Safety Profile and Risks
PDE5 inhibitors are among the most extensively studied drug classes in medicine, with a well-characterised adverse effect profile. Common class effects include headache (vasodilatory), facial flushing, nasal congestion, and dyspepsia, all attributable to smooth muscle relaxation in non-penile vascular beds. Sildenafil and vardenafil at high doses can produce transient visual disturbance — a blue-green colour tinge or increased light sensitivity — attributable to mild PDE6 inhibition in the retina; this is dose-dependent and reversible. Tadalafil is associated with myalgia and lower back pain in a subset of patients, related to PDE11 inhibition in skeletal and cardiac muscle. Priapism is a rare but recognised adverse effect requiring prompt medical attention if an erection persists beyond 4 hours.
Cost and Accessibility
Generic sildenafil and tadalafil are now among the most affordable medications in common clinical use — generic sildenafil tablets are available for as little as $0.50 to $2.00 per dose through pharmacy discount programmes; generic tadalafil daily (2.5–5 mg) costs $30 to $100 per month depending on the dispensing channel. Branded formulations are substantially more expensive. Many commercial insurance plans provide partial formulary coverage for generic PDE5 inhibitors for documented ED, though coverage limits (e.g., 6 tablets per month) vary. The primary cash cost for most patients is the specialist consultation — comprehensive sexual medicine evaluation, optimisation planning, and follow-up assessment. Daily generic tadalafil, when effective, is frequently the most economical long-term ED management strategy available.

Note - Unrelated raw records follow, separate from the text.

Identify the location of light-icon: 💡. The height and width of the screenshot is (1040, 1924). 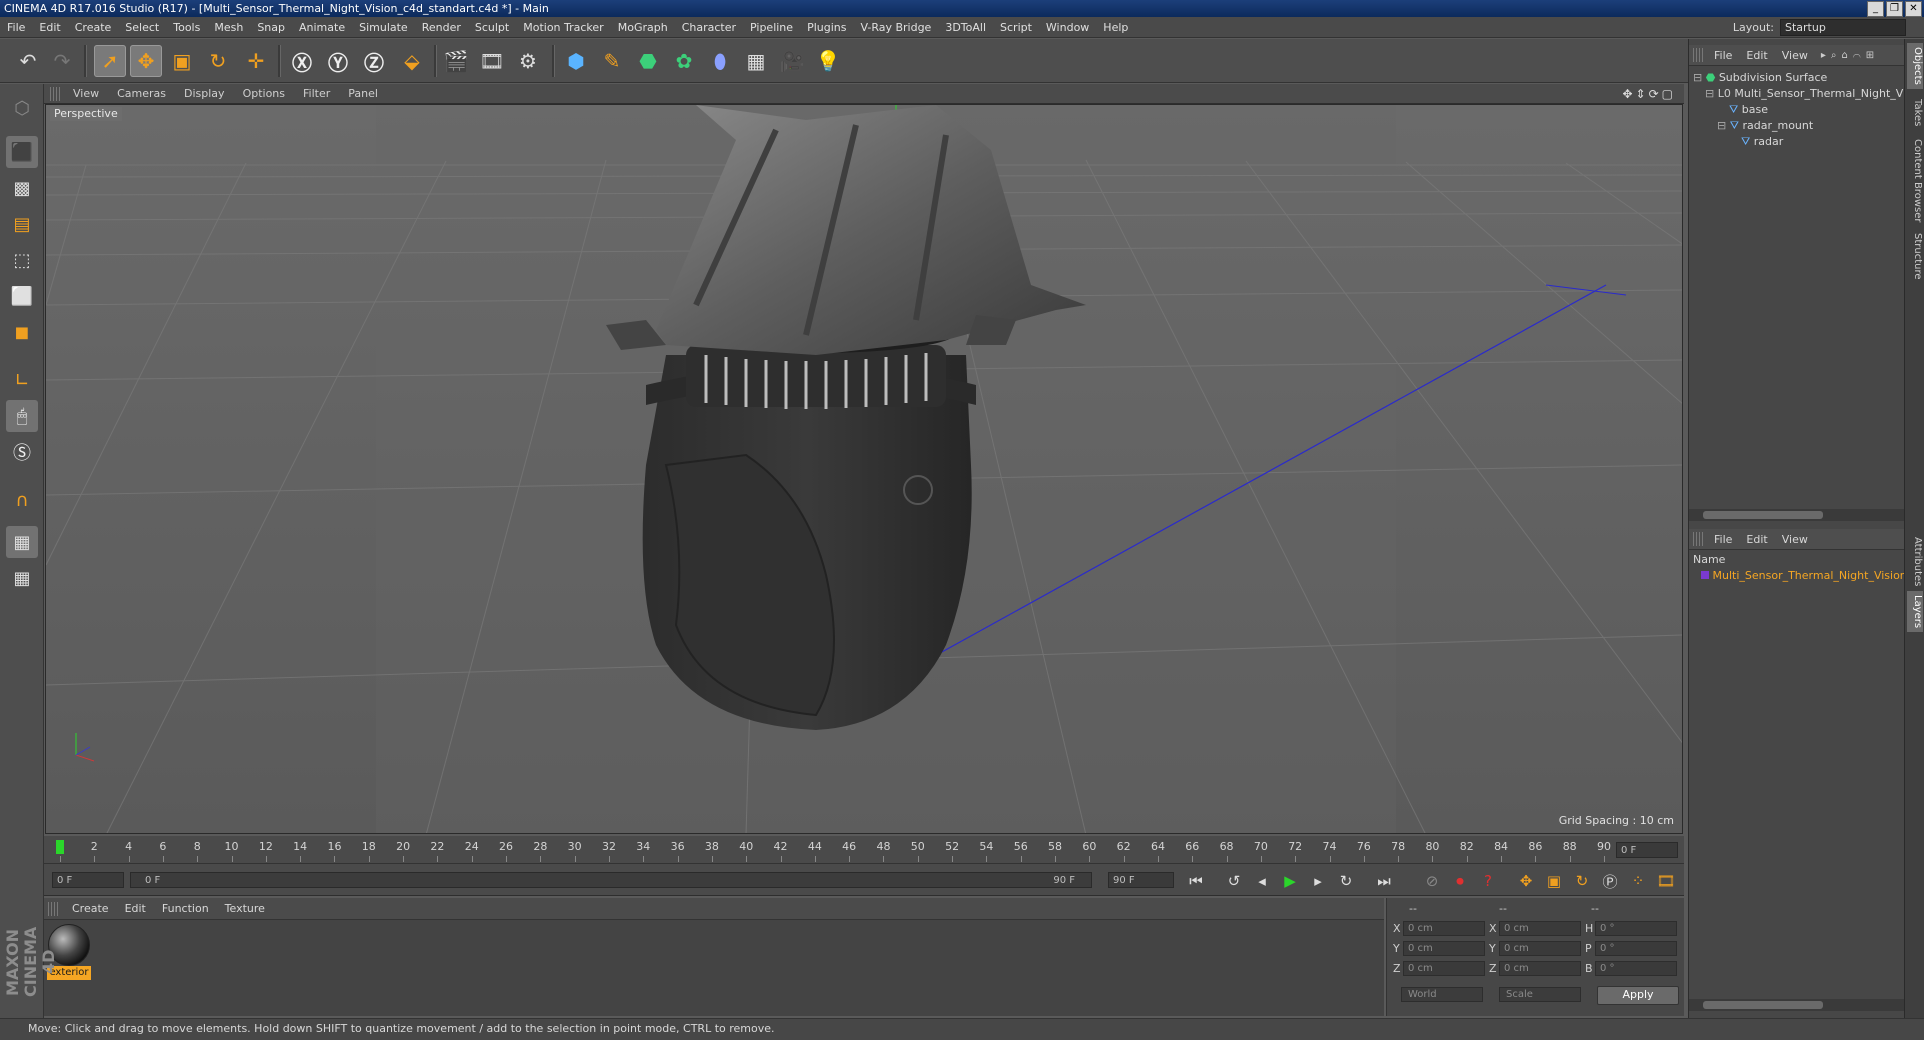
(828, 61).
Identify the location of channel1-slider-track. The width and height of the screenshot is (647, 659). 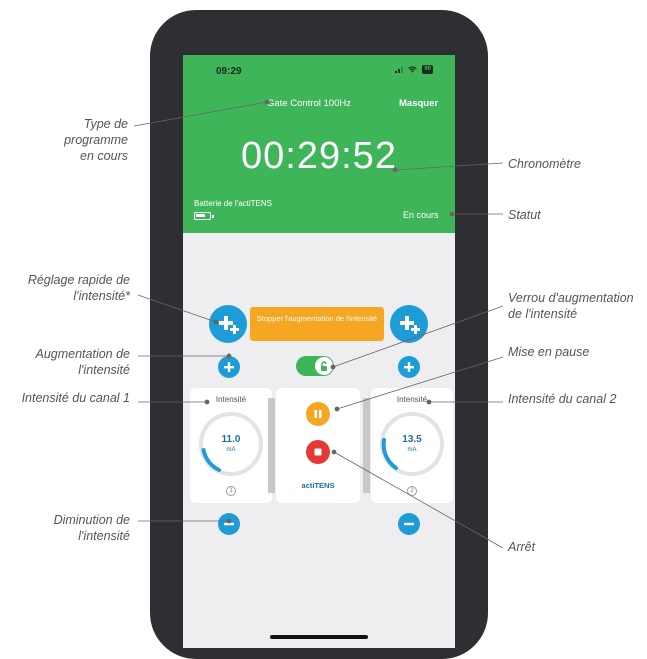
(272, 446).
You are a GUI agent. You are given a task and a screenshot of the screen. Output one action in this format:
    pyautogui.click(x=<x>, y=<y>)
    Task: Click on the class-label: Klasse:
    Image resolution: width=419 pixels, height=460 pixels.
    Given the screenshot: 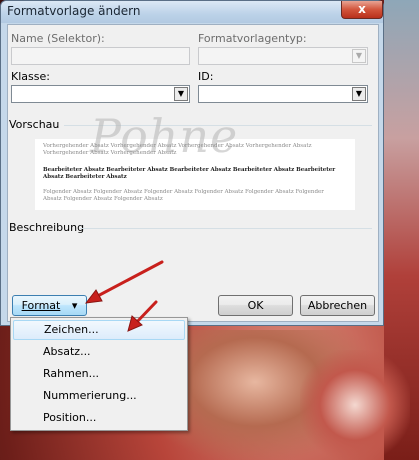 What is the action you would take?
    pyautogui.click(x=30, y=76)
    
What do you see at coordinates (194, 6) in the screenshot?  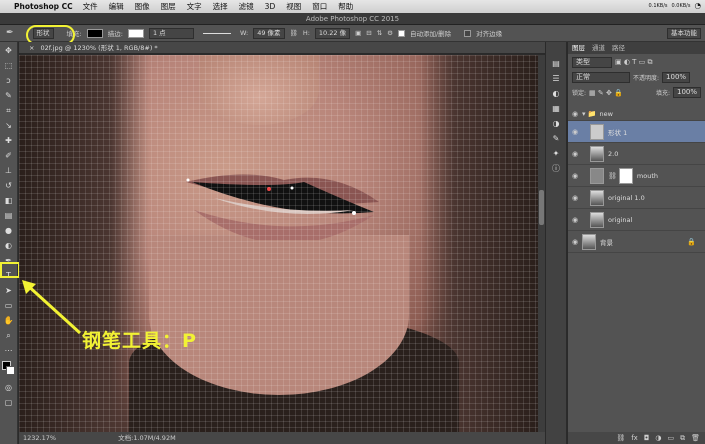 I see `menu-type: 文字` at bounding box center [194, 6].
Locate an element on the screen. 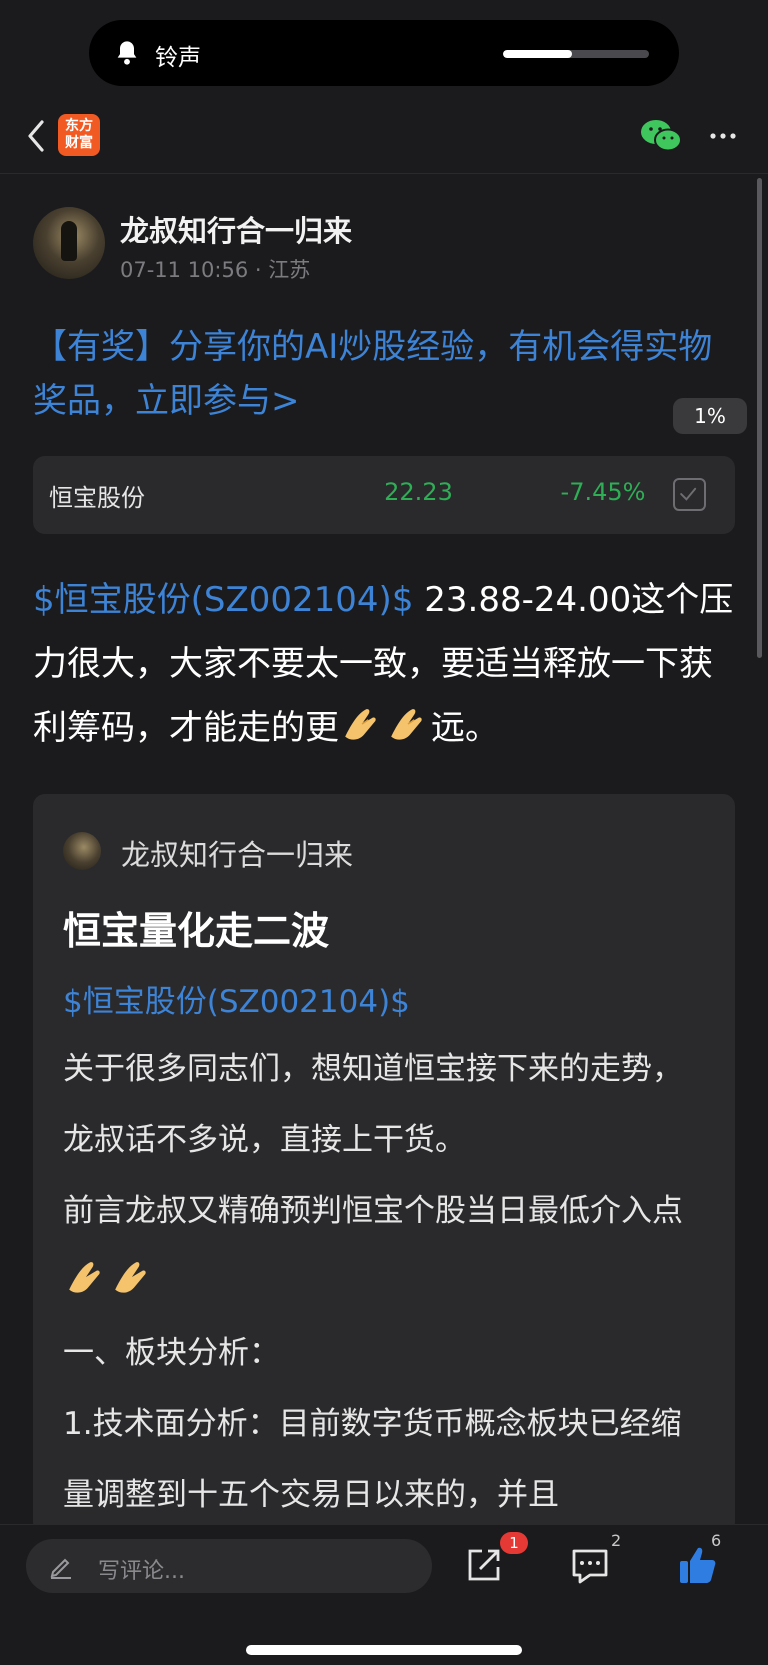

Selecting a Qualified Provider
PDE5 inhibitor optimisation is best delivered by a physician with formal training in male sexual medicine — an ABU board-certified urologist with sexual medicine or andrological subspecialty focus, or a physician with active SMSNA membership reflecting engagement with current evidence and guideline standards. The optimisation consultation requires more than prescription writing — it requires a thorough clinical assessment of ED aetiology, cardiovascular risk stratification to assess contraindications, review of concurrent medications for interactions, and a structured follow-up plan. Physicians who proceed to advanced or expensive interventions without first ensuring that PDE5 inhibitor therapy has been adequately trialled are not following guideline-concordant care.